From over medication to fraud, Green Crescent CEO Carlos J Sardegna talks about the region’s health insurance business heating up.
March 24, 2011 3:05 by shafeer
Q: The company has shows impressive growth in a short span of time. Can you give us a quick scan of things on your agenda?
We went public in 2008 June and raised Dh250m and began selling our first policy in January 2009. In the past three years we have more than 100,000 members. In November last year we got approval for life insurance. So we now sell health, life and accident risk cover insurance.
We are all looking for compulsory health insurance in Dubai.
We feel that when all the 2010 figures are published, we will have moved up to among the top five. Those top five will probably account for more than 80 per cent of the market.
Q: But you have reported losses…
Our loss ratios are improving dramatically and our expenses as a percentage of revenue are coming down dramatically because of the growth. So, we are looking to this year-end or early next year to reach break-even.

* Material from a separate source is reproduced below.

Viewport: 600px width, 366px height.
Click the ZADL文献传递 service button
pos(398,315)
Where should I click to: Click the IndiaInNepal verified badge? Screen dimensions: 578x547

It is interesting to note that when we did the projection before the crash, the average premium was around Dh 2,500. Because of the downturn and the intense competition that is probably on an average 25 per cent low.
Q: How is competition heating up?
There are more than 50 insurers in the UAE and about 30 of them provide health insurance. All of them, with the exception of Daman, are general insurance companies so there is a concentration.